La Iglesia contempla en María de Nazaret, mujer singular
por haber sido llamada a realizar una misión que la pone en una relación muy
íntima con Cristo; una relación absolutamente única, porque María es la Madre
del Salvador. Y con la misma evidencia podemos y debemos afirmar que es Madre
Nuestra, porque, viviendo su relación materna con el Hijo, compartió su misión
por nosotros y por la salvación de todos los hombres. Contemplándola, la Iglesia
descubre en ella los rasgos de su propia fisonomía: María vive la fe y la
caridad; María es una criatura, también ella salvada por el único Salvador;
María es llamada a participar en la iniciativa de la salvación de la humanidad
entera.
Esta solemnidad nos invita a dirigir la mirada hacia la
mujer que "acogió en su corazón y en su cuerpo al Verbo de Dios y dio la Vida al
mundo"; y precisamente por esto —recuerda el Concilio Vaticano II— "María es
reconocida y venerada como verdadera Madre de Dios" (Lumen
gentium, 53).
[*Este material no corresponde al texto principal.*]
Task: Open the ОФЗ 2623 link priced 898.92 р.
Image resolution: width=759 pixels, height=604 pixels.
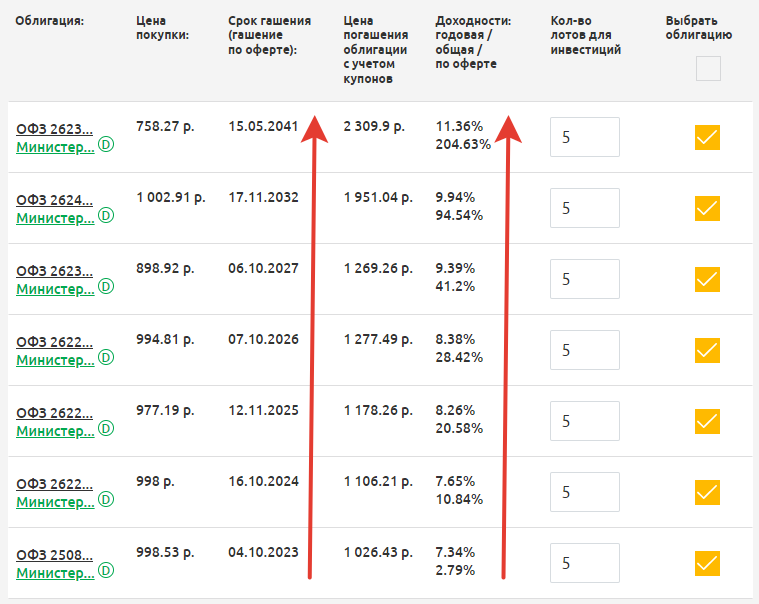Action: 54,270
El Papa Benedicto XVI nos dice:
«…El Nacimiento de Cristo, Redentor del mundo, que actualizamos en estos días,
está totalmente iluminado por la luz de María y, mientras contemplamos al Niño,
nuestra mirada no puede dejar de dirigirse también hacia la Madre, que con su
"sí" hizo posible el don de la Redención. Por eso, el tiempo de Navidad conlleva
una profunda connotación mariana; el nacimiento de Jesús, hombre-Dios y la
maternidad divina de María son realidades inseparables entre sí; el misterio de
María y el misterio del Hijo unigénito de Dios que se hace hombre forman un
único misterio, donde uno ayuda a comprender mejor el otro…» (Benedicto XVI,
Homilía en las Vísperas de Solemnidad de Santa María Madre de Dios, 31 de
diciembre de 2008).
Que el
inicio del presente año sea de bendiciones, me encomiendo a tu oración.